### Source document
______

# Opinions on the games you have played.



## Condabra (Aug 30, 2010)

Yeah I don't see a thread on this so yeah
What are your opinions on the Pokemon games you've played so far?

Platinum <First Game!!>
This was a great starter to the Pokemon series. Awesome as. I'm not a fan of the touch screen, really (BROKEN ARM ALERT), the music is awesome as, the Pokemon sprites and cute and awesome, the Underground is awesome, da de da I could go on forever. DISTORTION WORLD IS THE BEST THING SINCE SLICED BREAD, :D :D :D
9/10 - Because 3D + 2D = not awesome unless it's called the Distortion World

Diamond <Second>
Same level as Platinum, but I like it better. The Pokemon sprites are slightly better than Platinum's, the reduced Sinnoh Dex makes getting National easier. Unfortunately it doesn't have the Distortion World. ): At least there's still Giratina. Heh. I actually like the slowness, it seems so realistic. Slow surfing? Pfft. I don't care. Plus, fast surfing makes me fight trainers I don't want to, plus it's hard to control. Slow surfing = win. Yeah, shoot me.
9/10

Pokemon Mystery Dungeon Blue <Third & First Spin-Off>
Wow I was lucky to grab such a rare game. I LOVE IT I LOVE IT I LOVE IT forever! You now play AS a Pokemon, with a partner and it's awesome. I was a Torchic and a Pikachu. Slight Ground problem, but who cares. The dungeons? Awesome. Music? THE GREATEST THING SINCE THE DISTORTION WORLD!
The only problem I have is the fact that the battle system requires 60% of your luck and a lot of smart. And the fact that going through dungeons gets a little boring.
Then I lost the game ;-;
9/10

PMD Time <Fourth, Second Spin-Off>
Um. Yeeeeah. Why I bought this game I have no idea whatsoever. It's just... ugh. I HATE this game. So bad.
The story is exaggerated; almost the same as PMD Blue but with slight differences. I don't like it. They put far too much emphasis on this. Also, the dungeons got a lot shorter which disappointed me to no end. Zero Island is a pain in the backside. And the arm. Ouch. The fact I got SKITTY highly disgusts me. I'm not a naive person! I'm sassy! Gah! Even though I sorta like Skitty, it's just not... that.
After the future, the story got A WHOLE LOT WORSE. Why does the player have to die, of all things? WHAT THE HELL?! I practically screamed that at the DS when I found that the player would die. Why the hell do you die? All restoring times gears does is make it sunny and light and peaceful and da de da! Also, that paradox. And the postgame was pretty random. But I suppose all postgames are random.
Plus, the lack of backstory makes me want to kill myself. To me, backstory is a vital piece of info that cannot be missed. How on earth did the human (your character) get to the Pokemon world in the first place without turning into a Pokemon?

______

### Data lines
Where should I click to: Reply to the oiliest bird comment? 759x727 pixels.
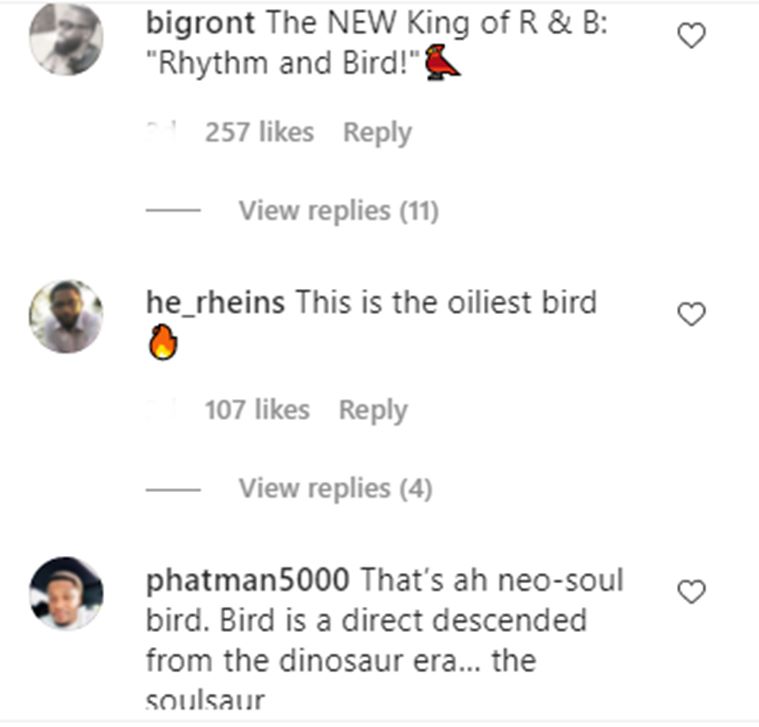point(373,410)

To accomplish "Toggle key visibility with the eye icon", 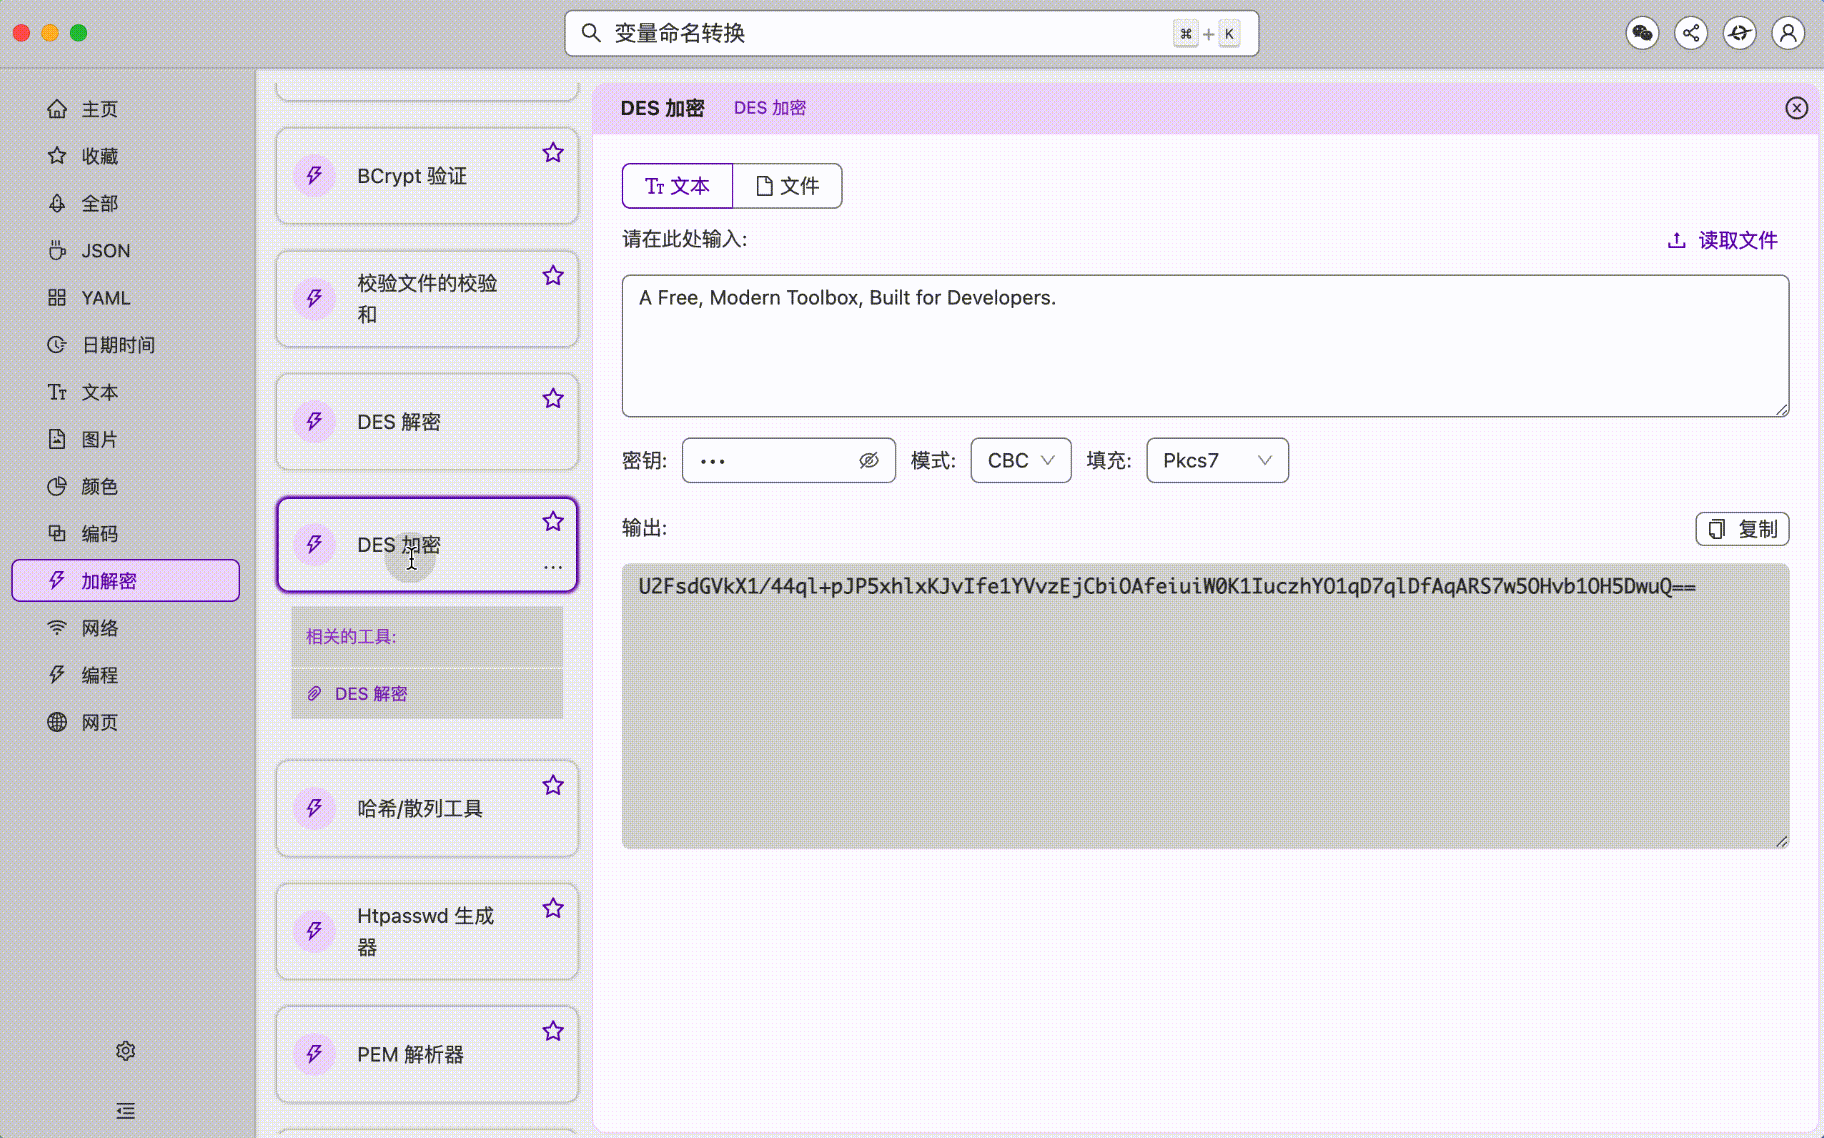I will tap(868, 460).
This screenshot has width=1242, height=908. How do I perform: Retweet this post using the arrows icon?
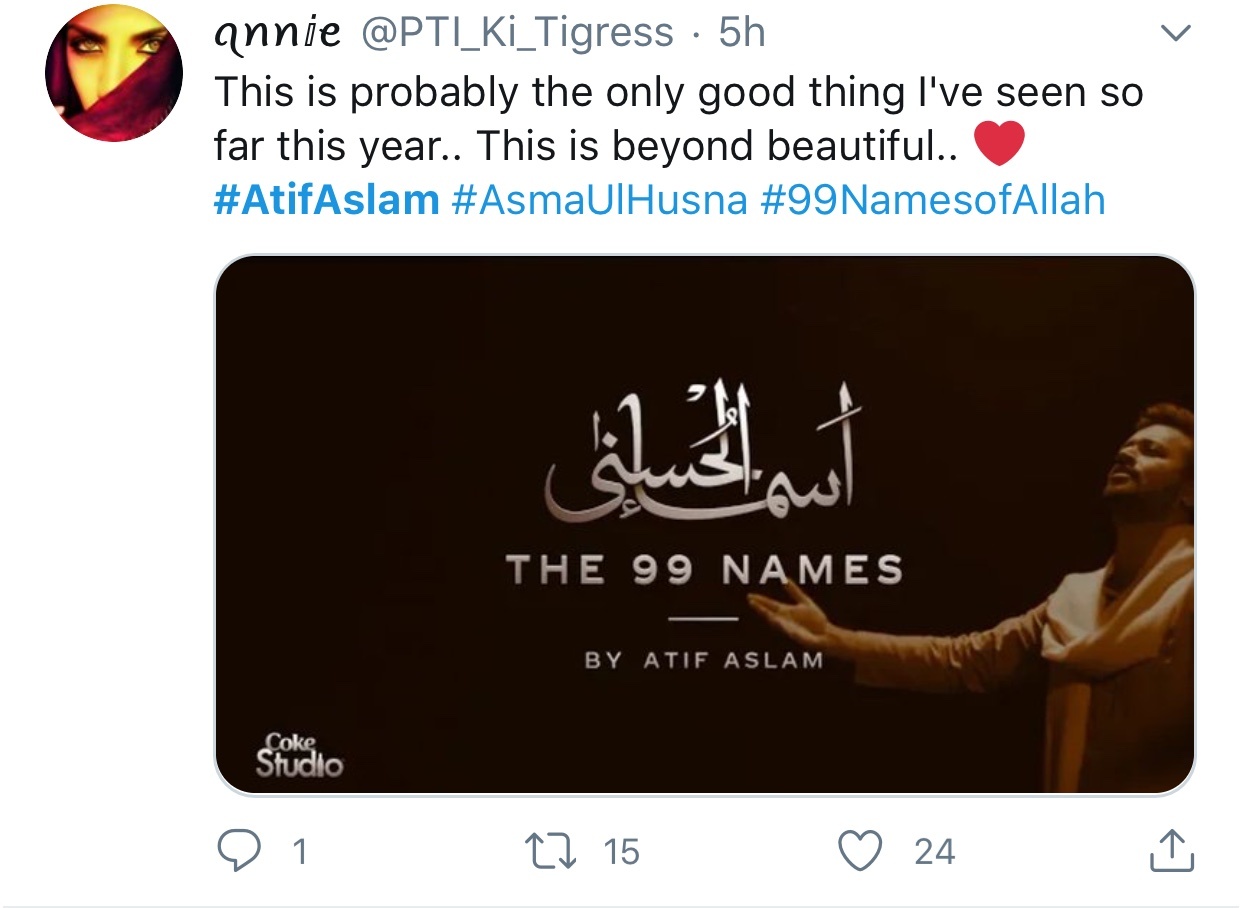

______

### Exercise requirements
**a)** In the Pokemon thread, which two Pokemon did the poster play as in Mystery Dungeon Blue?
**b)** Pick up the Pokemon thread from its last sentence and keep writing in the same voice.
The material was taken from a separate source than the Pokemon thread.

### Expected answers
**a)** A Torchic and a Pikachu.

**b)**
PMD Sky fixed up a little backstory, but it was not that vital info I was looking for; oh no. Plus, they made Jirachi evil. Why why why ;-;
Also, shiny Celebi was random. The most random of random things. Also, they stuck Giratina in a cave. What the hell it lives in the DISTORTION WORLD
NOT enjoyable. But there was that nostalgia that kept me going... why did I have to lose Blue ;-;
5/10

Soul Silver <Fifth Game>
No better than Platinum. More good than bad; but it's neutral. I don't like the touch screen, which hurts my arm far worse than what PMD Time injected into it. ;-; Also, half the time I wish you can get rid of your Pokemon - just making it follow you makes me think it's stalking you. And when it's angry, I feel like it wants to kill me. ARGH why can't I turn it off WHY
But sometimes I like it. :)
9/10

Your opinions? Also, no I am not changing mine. Yes shoot me. But to me, PMD Time is the worst game ever and that's final.

So. Again. Your opinions?


----------



## NegativeVibe (Aug 31, 2010)

Sapphire - first I completed. Liked almost everything except for version exclusives and stuff like that. 

Emerald - Meh. I can get Mawile now, yay!  But it really failed to impress me. 

Diamond - Best game ever. In terms of region, catchable pokes, storyline, etc. 

SoulSilver - Love the Pokewalker, currently I'm trying to get Spiritomb - otherwise, it's ok, but not great.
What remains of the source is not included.